どこにいた? 先生だっけ、と首をかしげるリサとキラに、ミシェルはふて腐れてつぶやいた。

 

「あたし、ひとりだけサルーディーバなの。百五十六代目のサルーディーバ」

「ええっ!?」

ふたりは飛び上がった。

「あれ軍事惑星の話でしょ。なんでサルーディーバが関わってくんの」

「リサとキラは、最後まで夢を見なかったの?」

「最後まで?」

話を聞くと、どうやら、リサとキラは、自分たちが死んだところで、夢は終わっているようだった。

ルナとミシェルが、かわりばんこにその後起きたことを話すと、ふたりの目はみるみる潤み始めた。

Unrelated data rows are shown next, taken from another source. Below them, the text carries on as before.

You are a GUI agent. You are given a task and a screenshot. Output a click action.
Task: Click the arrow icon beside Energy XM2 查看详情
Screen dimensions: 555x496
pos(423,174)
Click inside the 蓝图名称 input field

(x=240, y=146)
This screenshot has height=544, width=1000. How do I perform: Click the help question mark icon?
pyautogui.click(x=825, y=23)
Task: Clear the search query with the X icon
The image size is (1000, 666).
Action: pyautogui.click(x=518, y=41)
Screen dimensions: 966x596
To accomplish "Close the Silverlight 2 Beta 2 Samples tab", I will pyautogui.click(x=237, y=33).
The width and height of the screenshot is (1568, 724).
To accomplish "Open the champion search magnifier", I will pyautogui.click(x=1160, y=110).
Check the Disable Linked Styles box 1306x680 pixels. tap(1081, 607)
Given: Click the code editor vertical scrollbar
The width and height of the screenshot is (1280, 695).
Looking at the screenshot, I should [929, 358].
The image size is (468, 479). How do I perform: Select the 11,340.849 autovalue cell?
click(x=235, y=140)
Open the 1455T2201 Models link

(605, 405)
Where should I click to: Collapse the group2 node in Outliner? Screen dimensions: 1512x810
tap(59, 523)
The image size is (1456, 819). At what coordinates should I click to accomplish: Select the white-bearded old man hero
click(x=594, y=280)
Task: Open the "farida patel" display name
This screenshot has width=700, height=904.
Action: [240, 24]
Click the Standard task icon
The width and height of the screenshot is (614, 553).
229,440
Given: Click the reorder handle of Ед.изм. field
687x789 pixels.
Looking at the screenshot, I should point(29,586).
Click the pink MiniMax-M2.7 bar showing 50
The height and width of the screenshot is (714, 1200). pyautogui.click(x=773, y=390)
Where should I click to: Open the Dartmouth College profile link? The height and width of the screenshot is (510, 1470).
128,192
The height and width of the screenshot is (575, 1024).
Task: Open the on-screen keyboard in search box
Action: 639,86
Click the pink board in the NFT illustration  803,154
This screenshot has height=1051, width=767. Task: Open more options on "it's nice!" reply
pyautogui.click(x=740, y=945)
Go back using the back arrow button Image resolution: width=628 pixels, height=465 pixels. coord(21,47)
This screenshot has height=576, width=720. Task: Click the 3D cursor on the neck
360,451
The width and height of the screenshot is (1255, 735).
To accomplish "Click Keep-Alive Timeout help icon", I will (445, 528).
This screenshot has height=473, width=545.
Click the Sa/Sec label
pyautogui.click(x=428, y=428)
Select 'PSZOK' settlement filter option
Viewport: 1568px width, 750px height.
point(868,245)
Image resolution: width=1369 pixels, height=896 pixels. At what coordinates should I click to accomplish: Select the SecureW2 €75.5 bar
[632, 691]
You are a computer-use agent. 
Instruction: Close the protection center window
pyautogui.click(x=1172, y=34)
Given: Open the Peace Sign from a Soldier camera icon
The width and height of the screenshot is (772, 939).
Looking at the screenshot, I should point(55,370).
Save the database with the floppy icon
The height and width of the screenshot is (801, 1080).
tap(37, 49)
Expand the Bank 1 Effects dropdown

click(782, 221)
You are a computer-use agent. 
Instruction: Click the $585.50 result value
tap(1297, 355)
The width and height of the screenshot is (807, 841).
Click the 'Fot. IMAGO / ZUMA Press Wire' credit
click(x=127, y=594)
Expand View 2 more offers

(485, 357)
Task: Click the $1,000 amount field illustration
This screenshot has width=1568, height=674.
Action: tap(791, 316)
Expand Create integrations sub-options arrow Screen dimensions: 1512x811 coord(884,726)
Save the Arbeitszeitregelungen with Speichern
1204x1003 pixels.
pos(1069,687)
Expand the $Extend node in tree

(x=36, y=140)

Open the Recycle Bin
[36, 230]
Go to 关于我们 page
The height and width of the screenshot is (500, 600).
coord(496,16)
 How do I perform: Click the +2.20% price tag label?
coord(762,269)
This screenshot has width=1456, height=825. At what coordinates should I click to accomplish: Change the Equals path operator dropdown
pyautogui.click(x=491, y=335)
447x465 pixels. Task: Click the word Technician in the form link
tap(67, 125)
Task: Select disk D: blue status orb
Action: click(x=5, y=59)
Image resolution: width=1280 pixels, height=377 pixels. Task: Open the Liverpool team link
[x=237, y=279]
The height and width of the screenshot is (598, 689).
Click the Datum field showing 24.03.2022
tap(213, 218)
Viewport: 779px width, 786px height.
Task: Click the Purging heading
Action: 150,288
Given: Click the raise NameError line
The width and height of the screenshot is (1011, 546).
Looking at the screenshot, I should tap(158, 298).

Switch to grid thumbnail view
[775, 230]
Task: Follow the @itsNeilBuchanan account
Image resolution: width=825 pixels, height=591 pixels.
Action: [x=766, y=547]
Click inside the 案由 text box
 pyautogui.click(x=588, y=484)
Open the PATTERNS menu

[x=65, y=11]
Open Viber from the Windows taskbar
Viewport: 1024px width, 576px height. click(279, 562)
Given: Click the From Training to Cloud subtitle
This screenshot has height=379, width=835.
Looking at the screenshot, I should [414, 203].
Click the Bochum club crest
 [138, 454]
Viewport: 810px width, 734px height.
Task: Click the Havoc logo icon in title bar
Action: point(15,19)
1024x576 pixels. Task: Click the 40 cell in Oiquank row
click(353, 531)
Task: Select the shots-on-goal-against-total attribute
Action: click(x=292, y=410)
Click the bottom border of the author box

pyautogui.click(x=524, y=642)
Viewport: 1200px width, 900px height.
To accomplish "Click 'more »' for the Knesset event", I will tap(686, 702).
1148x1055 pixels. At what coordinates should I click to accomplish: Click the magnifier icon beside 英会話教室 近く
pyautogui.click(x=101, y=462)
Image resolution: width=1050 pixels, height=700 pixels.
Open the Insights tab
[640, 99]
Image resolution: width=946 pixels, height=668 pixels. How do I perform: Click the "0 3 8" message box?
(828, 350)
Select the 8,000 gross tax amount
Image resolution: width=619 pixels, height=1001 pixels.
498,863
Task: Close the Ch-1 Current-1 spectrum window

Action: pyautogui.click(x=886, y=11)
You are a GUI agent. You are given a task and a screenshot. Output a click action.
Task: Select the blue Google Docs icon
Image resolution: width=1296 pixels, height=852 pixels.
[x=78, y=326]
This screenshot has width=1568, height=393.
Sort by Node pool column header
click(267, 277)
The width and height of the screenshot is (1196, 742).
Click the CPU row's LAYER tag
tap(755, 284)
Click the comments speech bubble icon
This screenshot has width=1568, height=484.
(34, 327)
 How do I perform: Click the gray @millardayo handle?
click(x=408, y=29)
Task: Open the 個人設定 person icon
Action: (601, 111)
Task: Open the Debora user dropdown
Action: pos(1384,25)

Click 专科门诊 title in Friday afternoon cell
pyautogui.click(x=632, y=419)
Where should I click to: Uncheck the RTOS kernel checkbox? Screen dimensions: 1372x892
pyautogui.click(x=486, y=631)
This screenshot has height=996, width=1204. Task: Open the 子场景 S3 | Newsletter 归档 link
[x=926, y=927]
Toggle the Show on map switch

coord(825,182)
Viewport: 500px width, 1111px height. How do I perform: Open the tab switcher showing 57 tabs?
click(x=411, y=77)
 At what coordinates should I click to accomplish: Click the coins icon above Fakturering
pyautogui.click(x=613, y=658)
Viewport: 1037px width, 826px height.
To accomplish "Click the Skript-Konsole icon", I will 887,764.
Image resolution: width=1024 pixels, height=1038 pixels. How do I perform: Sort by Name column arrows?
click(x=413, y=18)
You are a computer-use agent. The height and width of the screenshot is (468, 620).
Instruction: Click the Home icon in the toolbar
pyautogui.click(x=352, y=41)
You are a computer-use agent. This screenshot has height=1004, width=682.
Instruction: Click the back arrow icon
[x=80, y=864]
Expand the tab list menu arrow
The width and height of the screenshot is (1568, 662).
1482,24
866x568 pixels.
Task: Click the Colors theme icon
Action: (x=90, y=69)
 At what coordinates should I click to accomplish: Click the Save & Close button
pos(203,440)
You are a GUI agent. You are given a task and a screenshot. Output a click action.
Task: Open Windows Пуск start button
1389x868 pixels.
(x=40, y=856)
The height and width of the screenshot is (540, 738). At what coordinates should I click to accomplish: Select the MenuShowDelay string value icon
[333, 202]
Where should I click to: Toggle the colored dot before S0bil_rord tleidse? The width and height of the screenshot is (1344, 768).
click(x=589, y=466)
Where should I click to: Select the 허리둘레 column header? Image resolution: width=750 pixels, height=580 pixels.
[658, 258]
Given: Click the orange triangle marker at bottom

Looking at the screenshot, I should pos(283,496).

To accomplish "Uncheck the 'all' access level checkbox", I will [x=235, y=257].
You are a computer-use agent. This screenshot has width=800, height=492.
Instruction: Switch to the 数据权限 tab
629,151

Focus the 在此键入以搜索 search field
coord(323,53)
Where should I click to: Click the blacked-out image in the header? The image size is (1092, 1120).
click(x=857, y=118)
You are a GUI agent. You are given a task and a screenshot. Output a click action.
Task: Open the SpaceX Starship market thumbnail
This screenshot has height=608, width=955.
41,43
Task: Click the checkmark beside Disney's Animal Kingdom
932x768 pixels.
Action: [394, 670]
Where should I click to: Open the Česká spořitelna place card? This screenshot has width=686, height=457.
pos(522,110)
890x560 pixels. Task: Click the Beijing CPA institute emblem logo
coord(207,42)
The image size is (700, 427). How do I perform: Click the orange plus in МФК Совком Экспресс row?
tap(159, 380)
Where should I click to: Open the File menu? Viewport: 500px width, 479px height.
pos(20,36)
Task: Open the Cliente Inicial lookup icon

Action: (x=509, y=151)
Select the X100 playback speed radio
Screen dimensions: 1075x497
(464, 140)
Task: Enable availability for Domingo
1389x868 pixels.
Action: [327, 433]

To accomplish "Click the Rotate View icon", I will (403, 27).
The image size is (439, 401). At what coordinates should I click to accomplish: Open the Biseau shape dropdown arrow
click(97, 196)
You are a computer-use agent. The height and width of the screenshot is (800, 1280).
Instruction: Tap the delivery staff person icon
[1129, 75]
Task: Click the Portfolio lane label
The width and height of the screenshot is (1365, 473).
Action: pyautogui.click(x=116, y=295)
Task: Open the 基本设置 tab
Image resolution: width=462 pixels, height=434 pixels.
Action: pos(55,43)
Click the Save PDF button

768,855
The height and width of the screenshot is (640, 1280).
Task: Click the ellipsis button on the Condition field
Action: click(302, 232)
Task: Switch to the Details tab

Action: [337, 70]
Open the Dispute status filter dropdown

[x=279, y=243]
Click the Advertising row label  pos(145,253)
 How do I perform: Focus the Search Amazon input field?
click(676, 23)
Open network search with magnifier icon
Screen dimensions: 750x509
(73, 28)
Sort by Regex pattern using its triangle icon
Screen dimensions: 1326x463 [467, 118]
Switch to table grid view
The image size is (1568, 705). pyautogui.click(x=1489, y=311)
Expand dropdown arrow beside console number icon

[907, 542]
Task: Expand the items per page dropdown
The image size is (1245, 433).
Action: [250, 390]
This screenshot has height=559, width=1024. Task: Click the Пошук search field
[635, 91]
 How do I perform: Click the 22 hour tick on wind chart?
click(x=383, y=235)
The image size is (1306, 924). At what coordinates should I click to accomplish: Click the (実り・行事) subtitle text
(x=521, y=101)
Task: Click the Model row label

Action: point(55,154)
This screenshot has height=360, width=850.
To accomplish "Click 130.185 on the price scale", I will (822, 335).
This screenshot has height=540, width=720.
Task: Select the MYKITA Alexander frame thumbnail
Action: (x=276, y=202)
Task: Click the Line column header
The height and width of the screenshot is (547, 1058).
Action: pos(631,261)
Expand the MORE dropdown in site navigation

「そ、そっか――アズラエルも監獄で――グレンは、自殺しちゃったのね」

「マリーも病気で……そういえば、マリーは、生まれ変わってないのかな」

マリアンヌは、アンジェリカやサルーディーバのそばに生まれ変わっていたことを告げると、またふたりの口から驚きの絶叫が飛び出た。

 

「じゃあ、マリーは生まれ変わっても、もう亡くなってて、イマリは宇宙船を降りちゃったんだもんね」

「もう、なんか、びっくりすることだらけ」

「さすがのあたしも、脳みそが追いついていかないわ……」

四人そろって、砂に仰向けになった。海鳥がピ――イと甲高い鳴き声を上げて青空をよぎっていく。

余談だが、屋敷にもどってから、ルナに、集合写真――第二次バブロスカ革命時代の写真と、クラウドの筆跡がのこった手紙を見せられ、リサとキラが腰を抜かすのは、もう少しあとのことである。

四人はもう、なにも話さずに、波の音と海鳥の声を聞いていた。